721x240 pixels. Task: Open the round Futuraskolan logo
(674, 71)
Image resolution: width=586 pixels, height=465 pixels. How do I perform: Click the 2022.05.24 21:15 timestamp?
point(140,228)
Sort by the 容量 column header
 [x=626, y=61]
******
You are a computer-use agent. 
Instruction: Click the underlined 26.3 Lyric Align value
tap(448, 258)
******
WRITTEN PROBLEM
Copy everything from the line containing "721x240 pixels. Task: Open" down to the line containing "[x=626, y=61]", replacing "timestamp" with "time stamp" and leaving everything else the same.

RESULT FOR THIS TASK
721x240 pixels. Task: Open the round Futuraskolan logo
(674, 71)
Image resolution: width=586 pixels, height=465 pixels. How do I perform: Click the 2022.05.24 21:15 time stamp?
point(140,228)
Sort by the 容量 column header
 [x=626, y=61]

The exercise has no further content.